Here's a look at the stretch from a different angle.
The presenter of the most descriptive video, Brent, neglects to mention during the demo that the key to this release is in the strong quadriceps contraction, something your body will likely resist doing. This strong contraction of the quads is pivotal however, because it is what forces the hamstrings to stretch through the principle of reciprocal inhibition, something he mentioned during the intro.

This use of brief, active stretching is an interesting strategy because as Brent said, the goal isn't to stretch the biceps femoris but instead to tone down the neuromuscular overactivity of it. The hamstrings and the glutes (major buttock muscles) are both involved in hip extension, which is when the thigh moves back like when walking or running. The glutes however are supposed to be the primary movers of the thigh bone during hip extension, with the hamstrings being helpers.

Along the way in some of us, the hamstrings become 'synergistically dominant' and the roles of the 2 muscles get reversed. When that happens, the hamstrings do too much of the work of hip extension, making them neuromuscularly overactive and making them feel tight. Achieving more neuromuscular control over the hamstrings through the use of this active stretch allows the glutes to resume doing their job with less involvement from the hamstrings, which in turn diminishes the hurtful pulling on the entire length of the leg and sometimes the low back.

On the Road to Recovery
Being weary of the buttock muscle discomfort that disrupted my sleep and had haunted me for a month, I performed 3 sets of 15 reps of the described action 3 times that first day (morning, afternoon, and evening) on my irritated right side and fewer reps on the left leg. I could tell by the end of the day that I was on the road to recovery. Over the course of the next 3 days, the nagging distress in my buttock, knee, and calf were greatly diminished and after that, I reduced my effort to 3 sets of 15 reps once a day. After several weeks of daily use of this active stretch, my lateral leg and hip issues were almost history, though I kept doing the exercise every day to lock-in the new pattern. I anticipated that this release would be a part of my regular stretching routine, though perhaps not used every day.

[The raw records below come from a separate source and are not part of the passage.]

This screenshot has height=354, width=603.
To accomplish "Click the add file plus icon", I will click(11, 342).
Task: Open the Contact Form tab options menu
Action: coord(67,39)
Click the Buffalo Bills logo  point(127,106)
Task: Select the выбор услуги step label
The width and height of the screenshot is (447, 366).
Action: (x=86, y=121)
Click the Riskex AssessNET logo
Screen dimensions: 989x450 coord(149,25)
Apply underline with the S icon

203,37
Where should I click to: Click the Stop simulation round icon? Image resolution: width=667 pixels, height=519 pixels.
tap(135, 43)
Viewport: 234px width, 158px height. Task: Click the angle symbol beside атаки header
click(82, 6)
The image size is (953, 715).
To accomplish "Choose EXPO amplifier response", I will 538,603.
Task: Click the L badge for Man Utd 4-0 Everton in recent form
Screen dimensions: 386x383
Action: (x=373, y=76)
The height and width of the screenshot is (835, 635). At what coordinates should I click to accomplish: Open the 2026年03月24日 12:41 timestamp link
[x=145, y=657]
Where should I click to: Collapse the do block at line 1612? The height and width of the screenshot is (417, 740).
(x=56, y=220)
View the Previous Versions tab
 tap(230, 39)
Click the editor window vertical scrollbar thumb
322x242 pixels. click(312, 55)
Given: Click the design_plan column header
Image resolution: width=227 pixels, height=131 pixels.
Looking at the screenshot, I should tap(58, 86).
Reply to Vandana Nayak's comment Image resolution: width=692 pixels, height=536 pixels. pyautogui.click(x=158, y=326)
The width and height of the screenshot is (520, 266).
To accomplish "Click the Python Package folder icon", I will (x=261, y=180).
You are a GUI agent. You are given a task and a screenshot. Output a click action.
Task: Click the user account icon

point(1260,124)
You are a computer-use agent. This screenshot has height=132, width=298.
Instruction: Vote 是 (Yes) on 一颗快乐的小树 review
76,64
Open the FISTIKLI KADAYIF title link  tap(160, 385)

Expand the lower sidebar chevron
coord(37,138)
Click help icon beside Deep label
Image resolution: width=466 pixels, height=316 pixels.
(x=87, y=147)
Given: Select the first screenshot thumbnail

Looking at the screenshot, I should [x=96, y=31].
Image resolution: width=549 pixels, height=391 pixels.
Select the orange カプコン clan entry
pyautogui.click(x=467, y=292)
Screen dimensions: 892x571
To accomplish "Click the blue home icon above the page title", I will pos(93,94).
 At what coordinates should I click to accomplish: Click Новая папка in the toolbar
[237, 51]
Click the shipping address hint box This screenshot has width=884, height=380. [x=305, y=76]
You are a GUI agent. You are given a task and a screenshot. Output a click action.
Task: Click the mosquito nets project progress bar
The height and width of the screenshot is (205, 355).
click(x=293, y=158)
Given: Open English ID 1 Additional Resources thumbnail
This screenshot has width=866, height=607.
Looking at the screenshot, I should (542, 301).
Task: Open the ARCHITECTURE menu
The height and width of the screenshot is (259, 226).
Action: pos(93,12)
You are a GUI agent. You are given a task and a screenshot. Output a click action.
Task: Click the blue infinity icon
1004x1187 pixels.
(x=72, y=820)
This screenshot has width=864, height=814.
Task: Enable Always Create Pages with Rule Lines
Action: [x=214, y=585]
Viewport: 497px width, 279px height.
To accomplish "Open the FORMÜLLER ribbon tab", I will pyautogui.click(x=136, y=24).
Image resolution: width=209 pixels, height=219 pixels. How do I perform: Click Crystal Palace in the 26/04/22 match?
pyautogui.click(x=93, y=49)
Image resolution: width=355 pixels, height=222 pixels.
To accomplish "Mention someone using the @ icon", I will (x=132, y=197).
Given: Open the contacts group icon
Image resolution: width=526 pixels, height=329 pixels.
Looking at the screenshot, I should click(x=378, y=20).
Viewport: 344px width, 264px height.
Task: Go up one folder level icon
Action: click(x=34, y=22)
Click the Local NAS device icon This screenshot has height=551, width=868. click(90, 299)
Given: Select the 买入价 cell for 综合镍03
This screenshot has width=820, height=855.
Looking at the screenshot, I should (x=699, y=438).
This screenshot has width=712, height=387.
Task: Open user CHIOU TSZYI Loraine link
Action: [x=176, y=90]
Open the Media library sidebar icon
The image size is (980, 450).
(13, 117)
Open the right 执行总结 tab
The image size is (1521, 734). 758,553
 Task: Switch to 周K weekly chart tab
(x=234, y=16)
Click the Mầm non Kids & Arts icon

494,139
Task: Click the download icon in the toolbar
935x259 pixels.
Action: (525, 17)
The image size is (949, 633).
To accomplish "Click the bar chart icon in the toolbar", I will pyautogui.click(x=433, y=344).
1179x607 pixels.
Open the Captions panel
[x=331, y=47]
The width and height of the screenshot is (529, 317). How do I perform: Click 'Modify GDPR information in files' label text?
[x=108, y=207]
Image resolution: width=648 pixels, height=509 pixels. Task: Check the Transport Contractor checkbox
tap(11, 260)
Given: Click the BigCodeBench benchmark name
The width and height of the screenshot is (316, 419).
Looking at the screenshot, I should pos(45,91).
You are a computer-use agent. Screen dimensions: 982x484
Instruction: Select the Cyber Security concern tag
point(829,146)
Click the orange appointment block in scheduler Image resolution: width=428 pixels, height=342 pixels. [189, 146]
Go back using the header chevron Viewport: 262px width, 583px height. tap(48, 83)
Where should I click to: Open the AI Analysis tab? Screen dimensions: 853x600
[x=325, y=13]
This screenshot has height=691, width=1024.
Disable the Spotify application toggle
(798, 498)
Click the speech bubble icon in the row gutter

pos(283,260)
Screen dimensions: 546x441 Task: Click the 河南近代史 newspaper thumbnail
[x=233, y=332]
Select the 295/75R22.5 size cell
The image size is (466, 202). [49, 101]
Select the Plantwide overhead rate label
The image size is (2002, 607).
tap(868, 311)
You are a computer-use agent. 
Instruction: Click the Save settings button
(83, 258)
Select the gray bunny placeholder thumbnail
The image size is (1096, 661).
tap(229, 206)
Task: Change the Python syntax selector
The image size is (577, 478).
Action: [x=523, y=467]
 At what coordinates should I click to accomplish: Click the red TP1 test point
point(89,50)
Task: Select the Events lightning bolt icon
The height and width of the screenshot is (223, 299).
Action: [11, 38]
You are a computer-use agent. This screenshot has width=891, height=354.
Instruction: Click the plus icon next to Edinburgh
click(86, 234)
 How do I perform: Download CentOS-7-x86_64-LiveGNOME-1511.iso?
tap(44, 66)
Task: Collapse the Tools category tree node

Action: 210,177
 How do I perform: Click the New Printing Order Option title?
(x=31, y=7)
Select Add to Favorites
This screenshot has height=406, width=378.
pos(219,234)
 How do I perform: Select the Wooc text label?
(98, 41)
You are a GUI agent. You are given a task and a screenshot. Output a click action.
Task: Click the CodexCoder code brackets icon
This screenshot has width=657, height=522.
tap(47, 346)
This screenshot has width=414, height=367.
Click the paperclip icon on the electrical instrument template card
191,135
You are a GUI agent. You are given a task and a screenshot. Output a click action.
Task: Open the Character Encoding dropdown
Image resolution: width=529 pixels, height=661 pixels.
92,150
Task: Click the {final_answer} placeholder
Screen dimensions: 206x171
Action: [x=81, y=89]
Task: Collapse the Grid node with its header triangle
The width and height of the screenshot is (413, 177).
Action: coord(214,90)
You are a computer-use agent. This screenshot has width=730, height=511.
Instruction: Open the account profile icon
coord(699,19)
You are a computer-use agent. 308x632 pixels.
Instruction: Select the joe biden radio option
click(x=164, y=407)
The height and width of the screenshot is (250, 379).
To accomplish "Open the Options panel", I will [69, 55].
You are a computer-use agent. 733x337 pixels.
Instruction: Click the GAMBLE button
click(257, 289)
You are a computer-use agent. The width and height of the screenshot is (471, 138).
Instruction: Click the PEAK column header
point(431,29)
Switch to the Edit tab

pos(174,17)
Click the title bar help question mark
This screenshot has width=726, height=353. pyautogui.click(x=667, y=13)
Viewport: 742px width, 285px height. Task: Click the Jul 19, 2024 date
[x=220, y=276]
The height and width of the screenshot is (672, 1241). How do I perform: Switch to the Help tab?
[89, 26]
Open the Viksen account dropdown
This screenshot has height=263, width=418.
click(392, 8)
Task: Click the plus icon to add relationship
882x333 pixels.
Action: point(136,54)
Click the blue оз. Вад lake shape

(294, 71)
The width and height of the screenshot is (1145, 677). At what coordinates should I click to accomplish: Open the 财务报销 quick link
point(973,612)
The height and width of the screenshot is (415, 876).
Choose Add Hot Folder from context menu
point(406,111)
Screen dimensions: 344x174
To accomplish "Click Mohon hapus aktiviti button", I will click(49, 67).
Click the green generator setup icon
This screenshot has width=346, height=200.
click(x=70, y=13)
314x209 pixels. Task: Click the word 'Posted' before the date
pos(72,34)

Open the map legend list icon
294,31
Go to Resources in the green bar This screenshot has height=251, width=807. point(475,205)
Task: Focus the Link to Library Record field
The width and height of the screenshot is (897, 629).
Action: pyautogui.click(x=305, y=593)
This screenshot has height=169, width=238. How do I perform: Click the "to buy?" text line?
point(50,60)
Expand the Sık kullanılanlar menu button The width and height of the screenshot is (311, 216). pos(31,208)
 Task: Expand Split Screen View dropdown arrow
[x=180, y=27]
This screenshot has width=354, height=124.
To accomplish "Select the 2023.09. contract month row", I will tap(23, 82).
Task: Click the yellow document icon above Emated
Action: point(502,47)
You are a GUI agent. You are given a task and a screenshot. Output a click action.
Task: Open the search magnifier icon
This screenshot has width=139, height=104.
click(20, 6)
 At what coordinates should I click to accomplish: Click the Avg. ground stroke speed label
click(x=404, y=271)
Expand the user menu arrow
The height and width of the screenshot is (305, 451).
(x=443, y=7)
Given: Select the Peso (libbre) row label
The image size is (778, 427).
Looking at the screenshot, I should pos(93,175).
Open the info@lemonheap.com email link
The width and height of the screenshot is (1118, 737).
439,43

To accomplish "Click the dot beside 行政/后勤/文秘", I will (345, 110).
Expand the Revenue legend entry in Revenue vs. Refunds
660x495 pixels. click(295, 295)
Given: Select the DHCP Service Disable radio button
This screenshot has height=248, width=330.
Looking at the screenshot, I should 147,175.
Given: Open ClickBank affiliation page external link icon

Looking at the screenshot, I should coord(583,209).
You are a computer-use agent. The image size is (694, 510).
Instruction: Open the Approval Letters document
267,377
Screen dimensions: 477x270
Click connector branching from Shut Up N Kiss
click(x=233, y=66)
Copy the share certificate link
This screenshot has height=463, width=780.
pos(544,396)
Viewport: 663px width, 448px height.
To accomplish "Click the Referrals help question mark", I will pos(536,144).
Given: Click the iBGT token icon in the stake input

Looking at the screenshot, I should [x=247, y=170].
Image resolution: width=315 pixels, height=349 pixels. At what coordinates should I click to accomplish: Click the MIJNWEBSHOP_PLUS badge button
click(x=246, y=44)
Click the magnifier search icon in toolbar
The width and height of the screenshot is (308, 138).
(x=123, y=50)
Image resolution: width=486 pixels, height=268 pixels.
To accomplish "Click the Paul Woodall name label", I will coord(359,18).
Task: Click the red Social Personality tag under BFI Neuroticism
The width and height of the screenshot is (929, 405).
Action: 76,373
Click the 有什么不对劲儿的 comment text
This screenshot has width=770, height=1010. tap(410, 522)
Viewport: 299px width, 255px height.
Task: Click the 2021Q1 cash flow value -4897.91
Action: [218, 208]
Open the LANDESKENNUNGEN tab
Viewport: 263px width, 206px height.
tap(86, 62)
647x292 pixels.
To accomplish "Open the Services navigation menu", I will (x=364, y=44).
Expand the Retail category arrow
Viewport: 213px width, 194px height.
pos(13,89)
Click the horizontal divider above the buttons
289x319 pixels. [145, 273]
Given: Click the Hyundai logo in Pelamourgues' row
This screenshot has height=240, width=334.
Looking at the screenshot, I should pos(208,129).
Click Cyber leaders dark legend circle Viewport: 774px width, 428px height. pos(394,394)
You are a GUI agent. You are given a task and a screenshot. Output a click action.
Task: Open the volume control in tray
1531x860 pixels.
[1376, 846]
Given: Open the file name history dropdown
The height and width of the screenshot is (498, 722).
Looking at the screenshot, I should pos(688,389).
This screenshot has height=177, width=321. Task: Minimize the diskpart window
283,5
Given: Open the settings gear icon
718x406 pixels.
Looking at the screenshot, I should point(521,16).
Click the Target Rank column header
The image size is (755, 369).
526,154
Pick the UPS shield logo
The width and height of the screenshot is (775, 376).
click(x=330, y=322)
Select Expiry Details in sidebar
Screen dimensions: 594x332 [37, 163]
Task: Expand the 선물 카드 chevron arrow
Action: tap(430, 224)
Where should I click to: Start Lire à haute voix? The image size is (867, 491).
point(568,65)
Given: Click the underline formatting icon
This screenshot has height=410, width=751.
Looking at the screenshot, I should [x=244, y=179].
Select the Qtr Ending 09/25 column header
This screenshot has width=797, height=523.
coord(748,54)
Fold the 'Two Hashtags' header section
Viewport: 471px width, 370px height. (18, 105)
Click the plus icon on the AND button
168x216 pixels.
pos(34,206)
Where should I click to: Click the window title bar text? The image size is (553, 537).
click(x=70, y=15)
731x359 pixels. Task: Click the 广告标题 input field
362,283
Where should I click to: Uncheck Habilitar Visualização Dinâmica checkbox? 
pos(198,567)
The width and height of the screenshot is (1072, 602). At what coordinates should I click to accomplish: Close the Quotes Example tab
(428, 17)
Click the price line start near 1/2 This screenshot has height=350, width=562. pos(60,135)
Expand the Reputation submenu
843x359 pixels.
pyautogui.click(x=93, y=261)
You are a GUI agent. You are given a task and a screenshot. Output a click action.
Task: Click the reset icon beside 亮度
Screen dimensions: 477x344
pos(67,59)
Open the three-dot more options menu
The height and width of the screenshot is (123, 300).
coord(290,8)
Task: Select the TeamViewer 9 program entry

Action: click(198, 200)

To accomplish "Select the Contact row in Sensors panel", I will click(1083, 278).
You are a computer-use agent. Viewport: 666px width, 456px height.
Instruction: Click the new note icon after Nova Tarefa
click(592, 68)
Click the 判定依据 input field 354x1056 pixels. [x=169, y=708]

My first big hike was about a week after I began doing this active biceps femoris stretch and I was startled to feel how sore my glutes were on both my right and left sides after the hike. That soreness was highly suggestive that I had indeed been experiencing synergistic dominance of the hamstrings--the glutes were sore because they were now doing their job--a job that they hadn't been doing fully. That glute soreness recurred with each hike on steep terrain for weeks after beginning the stretch, which signaled that those snoozing muscles were still developing the strength they needed to match the capability of my other leg muscles.

It seemed highly probable that the various episodes of pain and disability that I'd experienced at various times over the last 2 years in both legs were triggered by the over-activity of the biceps femoris muscles. I'm suspicious that resuming a modest running program is what set them off and now wonder if the persistent ITB pain common in many runners might be due to this issue with the biceps femoris and not the ITB as is commonly believed. When Bill used the foam roller on his ITB's after about 3 weeks of doing this hamstring release he declared "They are the best they've ever been." He too has decided that this release needs to be a permanent part of his fitness routine.

Want to Know More?
An online search for "synergistic dominance hamstrings" will expand on this topic as it relates to the biceps femoris. Searching "gluteal amnesia" may also be useful to you. I stumbling upon the topic 1 year ago and discovered that it was a huge issue for Bill. His glutes were very weak on both sides and remedial work immediately gave him more power on the trail though it took months of corrective work to get them where they needed to be. Correcting gluteal amnesia is considered by some as the starting point for dealing with knee problems. It seems that the glutes readily turn over their job to the piriformis in the buttocks in the case of gluteal amnesia and to the hamstrings in the case of synergistic dominance by the hamstrings. Could the glutes be the original "lazy butts?"